Within each representational landscape painting the artist has to create many different forms. For example, trees, sky, clouds, bushes, roads, buildings, rocks, vehicles, people, fences, livestock, snow, running water, mountains and so on . . . .

Tree Studies in Oil Paint
On the left is my class demonstration study, which I had brought up to a stage or two from completion. On the right is the student’s version completed at home. What a great sense of authenticity it has. My only criticism was with the values of the sky mass which were too dark and negating the impact of the contrast set up between the highlights and deepest shadows of the tree. However, this exercise was about the tree and there is little to fault there.

Each of these are individual elements or “building blocks” that all go together to create a landscape painting. The landscape artist needs to be comfortable with rendering each of the individual elements that they will be placing in their paintings. You need a method or approach you are confident with. The beginning painter will struggle over everything, but after a while they will start to become more confident in some areas as they develop methods that work for them, gained through experience and/or learning.

I take this “building blocks” approach to learning with my students. I take typical challenges such as “painting trees” and teach a set of approaches around that which the student can become familiar with and add to their individual set of building blocks.

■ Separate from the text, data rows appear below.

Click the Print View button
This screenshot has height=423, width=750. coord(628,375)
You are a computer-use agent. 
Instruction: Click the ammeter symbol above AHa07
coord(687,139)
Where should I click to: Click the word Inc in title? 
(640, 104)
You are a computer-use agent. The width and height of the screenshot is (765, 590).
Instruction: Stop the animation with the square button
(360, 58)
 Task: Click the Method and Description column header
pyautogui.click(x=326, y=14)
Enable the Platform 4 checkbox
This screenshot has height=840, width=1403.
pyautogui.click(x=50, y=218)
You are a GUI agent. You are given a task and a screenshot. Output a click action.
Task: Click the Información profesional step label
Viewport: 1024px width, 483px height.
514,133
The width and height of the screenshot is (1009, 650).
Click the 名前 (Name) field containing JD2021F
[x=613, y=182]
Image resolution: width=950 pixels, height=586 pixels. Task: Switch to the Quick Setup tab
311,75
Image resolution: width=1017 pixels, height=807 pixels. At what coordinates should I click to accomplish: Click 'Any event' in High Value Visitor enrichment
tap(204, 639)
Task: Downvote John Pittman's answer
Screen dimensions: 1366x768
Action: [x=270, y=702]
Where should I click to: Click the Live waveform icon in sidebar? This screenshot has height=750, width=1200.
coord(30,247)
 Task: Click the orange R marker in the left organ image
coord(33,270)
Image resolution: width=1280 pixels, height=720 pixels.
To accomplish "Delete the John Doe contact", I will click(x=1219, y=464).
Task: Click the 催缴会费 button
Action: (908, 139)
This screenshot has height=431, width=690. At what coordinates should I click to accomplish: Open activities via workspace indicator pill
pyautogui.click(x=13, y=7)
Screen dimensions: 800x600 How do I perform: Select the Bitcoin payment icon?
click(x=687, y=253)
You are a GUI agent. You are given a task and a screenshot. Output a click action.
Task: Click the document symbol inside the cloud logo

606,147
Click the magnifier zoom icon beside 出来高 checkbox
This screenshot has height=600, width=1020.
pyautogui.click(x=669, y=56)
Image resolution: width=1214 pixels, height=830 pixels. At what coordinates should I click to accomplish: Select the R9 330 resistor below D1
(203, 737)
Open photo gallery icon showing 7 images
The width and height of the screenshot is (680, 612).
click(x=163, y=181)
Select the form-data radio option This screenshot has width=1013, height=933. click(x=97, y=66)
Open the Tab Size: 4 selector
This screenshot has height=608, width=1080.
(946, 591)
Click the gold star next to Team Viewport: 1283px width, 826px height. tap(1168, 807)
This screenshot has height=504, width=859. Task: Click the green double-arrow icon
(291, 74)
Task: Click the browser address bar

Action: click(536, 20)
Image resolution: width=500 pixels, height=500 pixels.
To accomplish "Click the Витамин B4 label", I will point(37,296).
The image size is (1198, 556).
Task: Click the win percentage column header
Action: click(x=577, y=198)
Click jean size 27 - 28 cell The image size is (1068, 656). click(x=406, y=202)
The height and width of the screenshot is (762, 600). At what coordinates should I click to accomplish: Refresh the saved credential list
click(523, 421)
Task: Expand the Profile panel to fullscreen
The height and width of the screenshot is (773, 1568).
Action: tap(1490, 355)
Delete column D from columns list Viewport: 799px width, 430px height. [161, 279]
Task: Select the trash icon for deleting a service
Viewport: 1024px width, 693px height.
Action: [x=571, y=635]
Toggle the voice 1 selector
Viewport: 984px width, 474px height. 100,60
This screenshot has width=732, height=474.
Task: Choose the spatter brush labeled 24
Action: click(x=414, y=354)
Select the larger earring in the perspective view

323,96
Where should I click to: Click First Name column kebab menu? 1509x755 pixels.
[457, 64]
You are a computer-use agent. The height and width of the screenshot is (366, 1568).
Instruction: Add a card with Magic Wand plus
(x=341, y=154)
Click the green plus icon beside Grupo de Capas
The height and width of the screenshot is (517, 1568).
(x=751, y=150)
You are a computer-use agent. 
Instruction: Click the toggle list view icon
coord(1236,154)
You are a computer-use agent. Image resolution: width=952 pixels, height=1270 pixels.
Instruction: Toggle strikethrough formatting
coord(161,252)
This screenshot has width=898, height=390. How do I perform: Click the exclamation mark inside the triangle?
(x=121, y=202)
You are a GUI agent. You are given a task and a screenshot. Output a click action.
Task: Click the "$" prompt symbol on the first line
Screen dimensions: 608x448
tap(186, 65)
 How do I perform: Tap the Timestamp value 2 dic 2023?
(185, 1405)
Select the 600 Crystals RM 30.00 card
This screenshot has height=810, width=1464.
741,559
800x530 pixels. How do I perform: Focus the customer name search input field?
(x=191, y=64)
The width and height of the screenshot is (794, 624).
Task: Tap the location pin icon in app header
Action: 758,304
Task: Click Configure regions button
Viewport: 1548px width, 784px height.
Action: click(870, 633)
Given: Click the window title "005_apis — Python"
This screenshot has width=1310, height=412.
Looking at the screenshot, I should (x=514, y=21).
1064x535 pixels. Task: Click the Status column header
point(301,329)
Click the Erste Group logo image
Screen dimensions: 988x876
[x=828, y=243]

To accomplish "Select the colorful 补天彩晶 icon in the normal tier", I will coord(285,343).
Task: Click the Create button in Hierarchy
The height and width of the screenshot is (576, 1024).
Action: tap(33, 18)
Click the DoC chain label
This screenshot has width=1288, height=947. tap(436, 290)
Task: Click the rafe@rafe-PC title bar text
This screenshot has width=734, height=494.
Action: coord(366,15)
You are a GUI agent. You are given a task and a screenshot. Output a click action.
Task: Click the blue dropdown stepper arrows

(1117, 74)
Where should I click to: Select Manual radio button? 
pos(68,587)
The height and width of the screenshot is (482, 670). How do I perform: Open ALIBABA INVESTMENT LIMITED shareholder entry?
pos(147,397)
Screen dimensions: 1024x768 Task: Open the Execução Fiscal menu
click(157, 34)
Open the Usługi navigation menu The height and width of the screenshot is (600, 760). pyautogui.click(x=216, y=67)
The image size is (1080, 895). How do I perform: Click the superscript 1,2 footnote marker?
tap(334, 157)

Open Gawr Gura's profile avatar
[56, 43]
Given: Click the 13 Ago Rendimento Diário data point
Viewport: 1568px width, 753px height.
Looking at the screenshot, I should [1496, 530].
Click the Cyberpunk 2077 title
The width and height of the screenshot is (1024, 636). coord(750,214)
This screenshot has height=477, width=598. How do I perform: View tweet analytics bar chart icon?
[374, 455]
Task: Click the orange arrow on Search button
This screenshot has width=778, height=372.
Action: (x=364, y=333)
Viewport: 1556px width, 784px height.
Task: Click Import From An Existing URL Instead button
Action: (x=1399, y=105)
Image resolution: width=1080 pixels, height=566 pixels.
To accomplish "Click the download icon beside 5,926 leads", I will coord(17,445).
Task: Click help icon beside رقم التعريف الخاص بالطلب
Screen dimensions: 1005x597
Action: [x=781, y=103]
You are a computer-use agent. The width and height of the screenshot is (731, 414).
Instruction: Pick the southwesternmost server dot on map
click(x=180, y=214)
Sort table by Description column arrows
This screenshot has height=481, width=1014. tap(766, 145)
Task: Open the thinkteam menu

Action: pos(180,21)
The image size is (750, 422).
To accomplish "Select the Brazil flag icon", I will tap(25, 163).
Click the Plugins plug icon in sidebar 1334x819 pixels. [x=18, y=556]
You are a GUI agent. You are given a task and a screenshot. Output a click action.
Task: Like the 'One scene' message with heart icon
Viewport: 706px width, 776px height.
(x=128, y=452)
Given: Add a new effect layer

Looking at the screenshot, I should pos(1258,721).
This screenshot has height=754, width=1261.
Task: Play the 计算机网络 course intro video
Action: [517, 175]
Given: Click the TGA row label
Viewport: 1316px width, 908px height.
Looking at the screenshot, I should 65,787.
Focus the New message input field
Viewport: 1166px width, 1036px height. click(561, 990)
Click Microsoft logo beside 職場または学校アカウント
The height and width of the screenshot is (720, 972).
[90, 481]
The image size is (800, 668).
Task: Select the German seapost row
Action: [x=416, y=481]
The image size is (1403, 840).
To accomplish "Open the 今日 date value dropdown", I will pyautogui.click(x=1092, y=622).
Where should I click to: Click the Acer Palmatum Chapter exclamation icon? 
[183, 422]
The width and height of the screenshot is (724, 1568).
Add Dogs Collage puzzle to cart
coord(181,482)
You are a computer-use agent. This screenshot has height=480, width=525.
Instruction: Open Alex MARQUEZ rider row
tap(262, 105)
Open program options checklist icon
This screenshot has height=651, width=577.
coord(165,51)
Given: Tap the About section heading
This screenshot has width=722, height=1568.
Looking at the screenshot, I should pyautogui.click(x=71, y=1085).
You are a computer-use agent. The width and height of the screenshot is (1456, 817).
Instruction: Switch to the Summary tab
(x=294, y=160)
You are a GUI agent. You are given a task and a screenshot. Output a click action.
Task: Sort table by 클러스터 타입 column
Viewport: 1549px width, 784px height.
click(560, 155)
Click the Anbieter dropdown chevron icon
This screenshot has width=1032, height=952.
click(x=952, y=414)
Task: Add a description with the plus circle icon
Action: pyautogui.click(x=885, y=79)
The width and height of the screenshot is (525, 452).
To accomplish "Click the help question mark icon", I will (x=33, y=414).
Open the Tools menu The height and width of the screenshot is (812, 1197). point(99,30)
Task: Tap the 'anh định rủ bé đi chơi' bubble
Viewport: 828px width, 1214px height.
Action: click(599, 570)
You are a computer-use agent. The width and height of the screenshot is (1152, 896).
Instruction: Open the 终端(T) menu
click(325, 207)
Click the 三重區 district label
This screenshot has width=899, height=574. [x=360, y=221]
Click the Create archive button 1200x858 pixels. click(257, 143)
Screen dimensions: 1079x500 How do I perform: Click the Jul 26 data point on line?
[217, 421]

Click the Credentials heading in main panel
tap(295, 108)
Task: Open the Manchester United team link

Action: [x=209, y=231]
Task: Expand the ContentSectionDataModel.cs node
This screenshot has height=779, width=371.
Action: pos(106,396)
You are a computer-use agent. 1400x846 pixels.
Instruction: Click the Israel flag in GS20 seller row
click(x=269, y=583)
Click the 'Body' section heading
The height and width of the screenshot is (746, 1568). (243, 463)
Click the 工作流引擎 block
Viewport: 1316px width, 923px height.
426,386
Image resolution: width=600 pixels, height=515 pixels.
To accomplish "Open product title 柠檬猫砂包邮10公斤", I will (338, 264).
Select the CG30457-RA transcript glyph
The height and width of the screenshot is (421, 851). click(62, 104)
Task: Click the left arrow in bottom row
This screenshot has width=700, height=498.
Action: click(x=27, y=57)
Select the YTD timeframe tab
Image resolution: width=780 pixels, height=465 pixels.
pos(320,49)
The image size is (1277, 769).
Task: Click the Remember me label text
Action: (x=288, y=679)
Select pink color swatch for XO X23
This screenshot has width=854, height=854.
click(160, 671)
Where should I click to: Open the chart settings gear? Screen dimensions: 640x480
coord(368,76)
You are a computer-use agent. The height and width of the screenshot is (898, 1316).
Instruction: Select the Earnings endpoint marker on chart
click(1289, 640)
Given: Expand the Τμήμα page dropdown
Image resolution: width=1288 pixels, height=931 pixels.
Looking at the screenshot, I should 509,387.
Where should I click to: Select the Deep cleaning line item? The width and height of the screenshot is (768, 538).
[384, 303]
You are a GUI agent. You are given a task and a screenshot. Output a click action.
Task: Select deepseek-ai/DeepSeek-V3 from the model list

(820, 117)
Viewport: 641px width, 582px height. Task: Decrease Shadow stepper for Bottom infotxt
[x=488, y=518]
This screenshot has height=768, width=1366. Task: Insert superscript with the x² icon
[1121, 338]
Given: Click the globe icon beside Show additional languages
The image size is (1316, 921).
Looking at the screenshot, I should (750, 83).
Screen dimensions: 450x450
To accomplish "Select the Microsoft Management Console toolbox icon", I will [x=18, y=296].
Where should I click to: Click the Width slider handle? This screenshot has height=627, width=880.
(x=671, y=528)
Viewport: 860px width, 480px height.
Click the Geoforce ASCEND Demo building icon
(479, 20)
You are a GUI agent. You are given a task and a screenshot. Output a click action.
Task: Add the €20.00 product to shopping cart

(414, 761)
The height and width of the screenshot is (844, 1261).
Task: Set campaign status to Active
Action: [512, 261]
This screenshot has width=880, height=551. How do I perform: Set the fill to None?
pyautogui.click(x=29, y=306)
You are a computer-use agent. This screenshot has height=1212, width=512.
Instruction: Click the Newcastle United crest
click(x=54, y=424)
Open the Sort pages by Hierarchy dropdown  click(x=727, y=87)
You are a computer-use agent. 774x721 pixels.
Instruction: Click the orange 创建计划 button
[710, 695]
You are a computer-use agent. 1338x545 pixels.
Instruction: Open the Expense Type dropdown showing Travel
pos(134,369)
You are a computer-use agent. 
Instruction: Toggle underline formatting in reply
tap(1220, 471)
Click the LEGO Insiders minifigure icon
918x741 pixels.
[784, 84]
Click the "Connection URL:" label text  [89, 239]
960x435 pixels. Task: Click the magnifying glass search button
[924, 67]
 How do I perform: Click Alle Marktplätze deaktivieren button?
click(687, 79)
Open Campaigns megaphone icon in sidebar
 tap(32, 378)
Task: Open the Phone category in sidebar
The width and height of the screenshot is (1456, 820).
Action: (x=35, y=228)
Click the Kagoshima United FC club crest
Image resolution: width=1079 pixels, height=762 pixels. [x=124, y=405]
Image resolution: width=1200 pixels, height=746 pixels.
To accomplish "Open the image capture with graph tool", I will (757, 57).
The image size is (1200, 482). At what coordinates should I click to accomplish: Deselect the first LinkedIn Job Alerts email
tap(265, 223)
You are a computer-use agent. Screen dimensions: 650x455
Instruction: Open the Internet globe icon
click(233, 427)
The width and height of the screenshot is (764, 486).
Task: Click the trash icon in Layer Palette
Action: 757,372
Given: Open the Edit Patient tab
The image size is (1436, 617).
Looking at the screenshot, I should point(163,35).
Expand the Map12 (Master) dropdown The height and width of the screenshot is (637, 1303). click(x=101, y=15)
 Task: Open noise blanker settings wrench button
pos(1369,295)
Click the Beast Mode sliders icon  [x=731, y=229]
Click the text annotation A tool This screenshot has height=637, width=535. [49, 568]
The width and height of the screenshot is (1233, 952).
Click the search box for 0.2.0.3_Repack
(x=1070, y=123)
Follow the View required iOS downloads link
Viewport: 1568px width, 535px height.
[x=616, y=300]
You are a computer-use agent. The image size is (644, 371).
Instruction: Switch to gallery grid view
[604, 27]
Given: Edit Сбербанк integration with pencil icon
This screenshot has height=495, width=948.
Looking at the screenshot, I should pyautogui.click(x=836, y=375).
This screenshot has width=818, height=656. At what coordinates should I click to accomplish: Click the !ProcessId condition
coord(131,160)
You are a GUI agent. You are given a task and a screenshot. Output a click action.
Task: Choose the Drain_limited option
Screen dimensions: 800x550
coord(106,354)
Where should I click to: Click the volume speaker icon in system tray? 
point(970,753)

One of my students was struggling with trees, foliage and rendering the form of trees in general. He wanted a sense of reality, rather than the overworked, abstracted patches of green with no discernible light source that he was creating with his limited level of knowledge. Before breaking for the Christmas period, I spent a couple of classes working through these problem areas with him, taking him step by step through techniques that gave him a method of orderly control and the freedom to work within his own developing style. He set off for the Christmas break with an tree study exercise to complete that put it all together for him.

Yesterday he brought the result back to me and I was delighted! What a difference from his earlier work. See the pictures above.

What else did we work on in class? I took the students through a set of blending exercises that can be used for simple clouds – oh, and someone suggested birds so we had a laugh about the cartoon birds we all drew as kids. Then I amazed everyone by putting some in to my demonstration (see below) and hey presto – such a simple few marks actually work in the landscape painting context. It doesn’t have to be hard to look right.

Sky Study with Birds in Oil Paint


Figure Perspective Studies in Oil PaintOn top of that we reviewed some colour theory and spent an hour practising no-fuss landscape people and scaling them with linear perspective. Funny characters and animated poses appeared from nowhere with just a few brush strokes.

That’s my class – all little building blocks of technique to add to the students’ knowledge base.